> **Directions**: Reproduce the full listing below unchanged, apart from the pictures.

> **Extracted entries**:
• • • •
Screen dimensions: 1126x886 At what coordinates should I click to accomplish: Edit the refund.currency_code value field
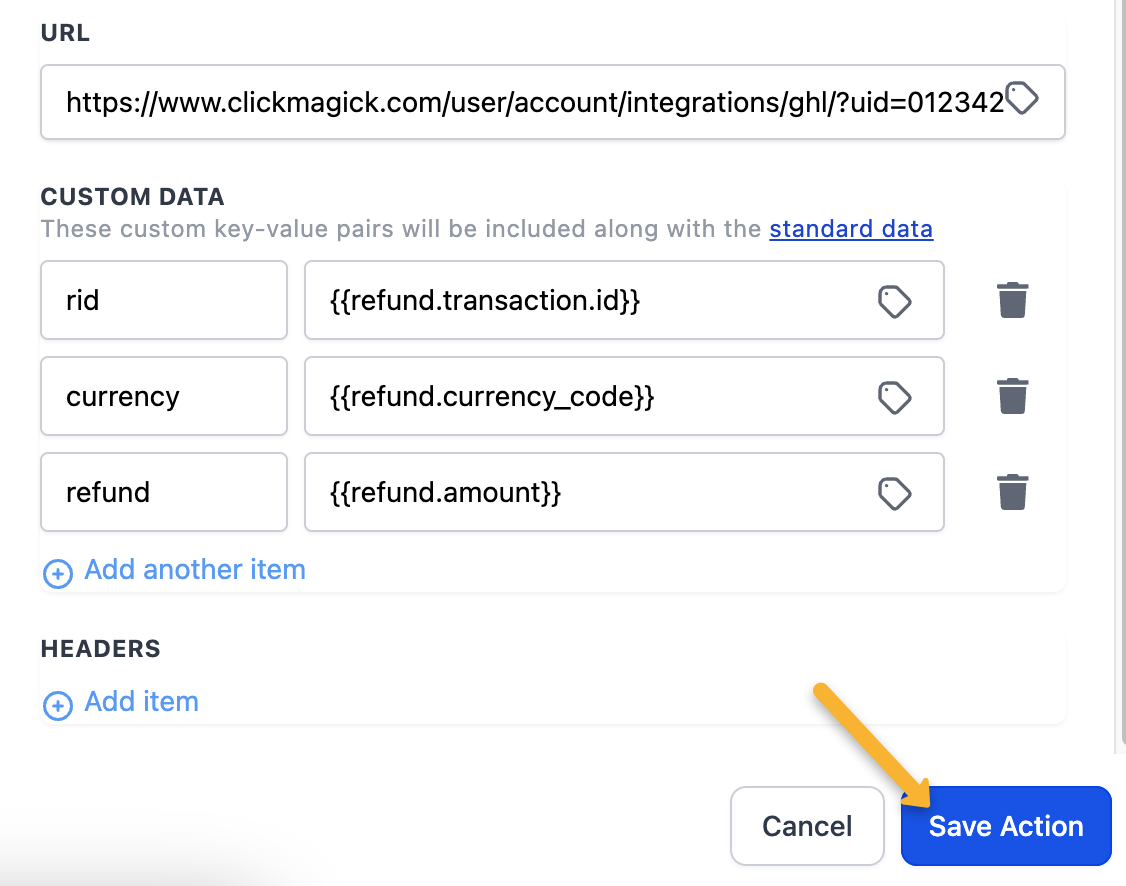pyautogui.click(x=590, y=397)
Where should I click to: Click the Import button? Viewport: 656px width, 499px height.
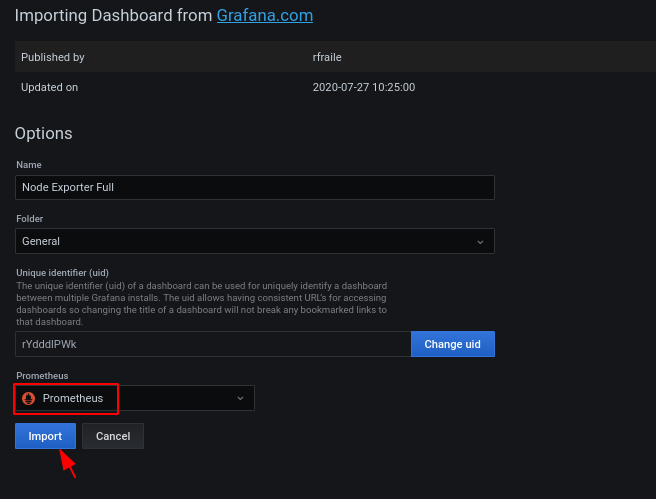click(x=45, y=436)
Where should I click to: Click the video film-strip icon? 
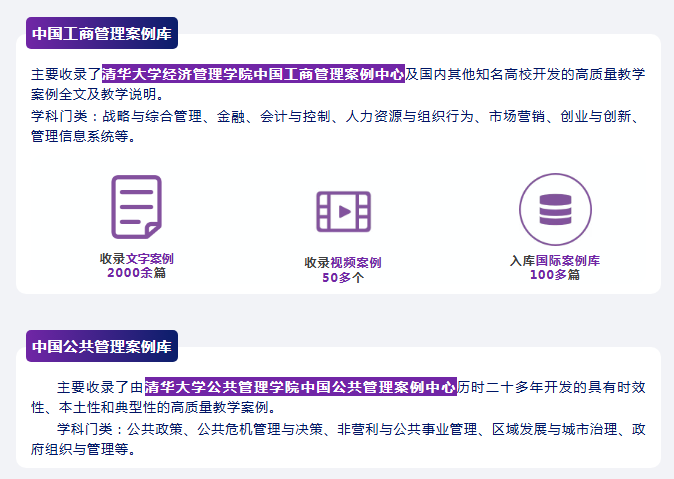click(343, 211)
• • • •
> **Answer to this problem**:
Screen dimensions: 1126x886 At what coordinates should I click to accomplish: Edit the refund.currency_code value field
pyautogui.click(x=590, y=397)
Where should I click to: Click the Import button? Viewport: 656px width, 499px height.
click(x=45, y=436)
Where should I click to: Click the video film-strip icon? 
click(343, 211)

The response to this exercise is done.